Un desarrollador de Valve ha introducido una mejora bastante interesante para el gaming en Linux: optimizar cómo se utiliza la VRAM cuando hay juegos en ejecución.
La idea es simple, pero efectiva. Cuando la memoria gráfica se llena —algo cada vez más habitual, sobre todo en GPUs de 8 GB— el sistema tiende a repartir recursos entre todas las aplicaciones. El problema es que eso acaba afectando al juego, provocando tirones o pérdidas de rendimiento.
La solución pasa por priorizar el juego por encima del resto. En la práctica, el sistema “protege” la VRAM que está usando el juego activo y empuja otras tareas en segundo plano a la RAM del sistema, que es más lenta.
Un pequeño cambio con impacto real
Aunque sobre el papel pueda parecer un ajuste técnico más, el impacto puede ser notable en juegos exigentes.

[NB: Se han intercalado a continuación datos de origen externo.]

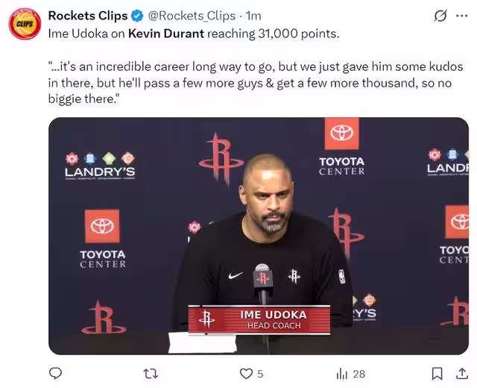Image resolution: width=477 pixels, height=388 pixels.
Task: Click the IME UDOKA HEAD COACH name banner
Action: pos(259,320)

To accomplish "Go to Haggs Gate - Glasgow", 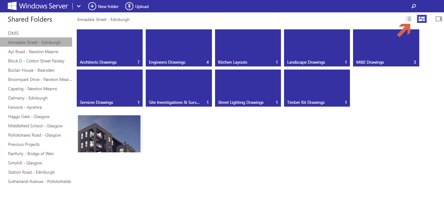I will [29, 117].
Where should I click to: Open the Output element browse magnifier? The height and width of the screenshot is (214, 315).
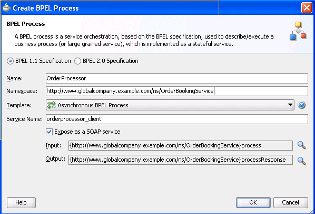(x=301, y=161)
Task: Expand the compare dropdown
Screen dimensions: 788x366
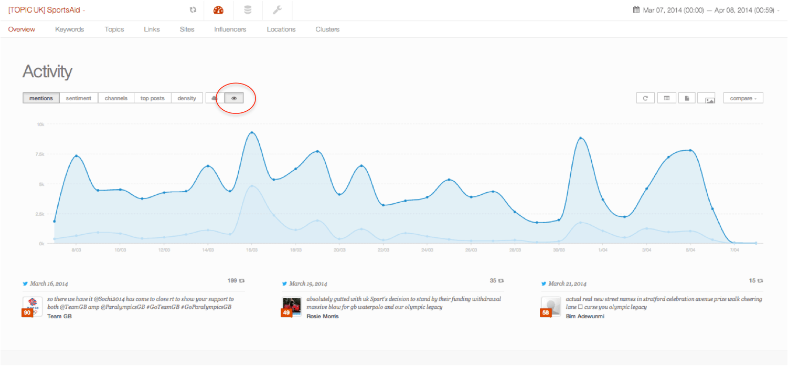Action: (x=743, y=98)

Al evitar que los datos del juego salten constantemente entre VRAM y RAM, se reduce el stuttering y se mejora la estabilidad general.
Es un movimiento especialmente relevante teniendo en cuenta que una gran parte de usuarios sigue utilizando gráficas con 8 GB de VRAM, un límite que cada vez se queda más justo para títulos actuales.
Otro paso más en la apuesta de Valve por Linux
Este tipo de mejoras encaja perfectamente con la estrategia de Valve en los últimos años: hacer de Linux una plataforma cada vez más viable para jugar.
Con sistemas como SteamOS y dispositivos como Steam Deck o la futura Steam Machine, la compañía sigue afinando detalles que, aunque no siempre se vean, terminan marcando la diferencia en la experiencia real.
No es una revolución, pero sí otro ejemplo de ese trabajo constante “por debajo del capó” que está haciendo que jugar en Linux sea cada vez menos complicado.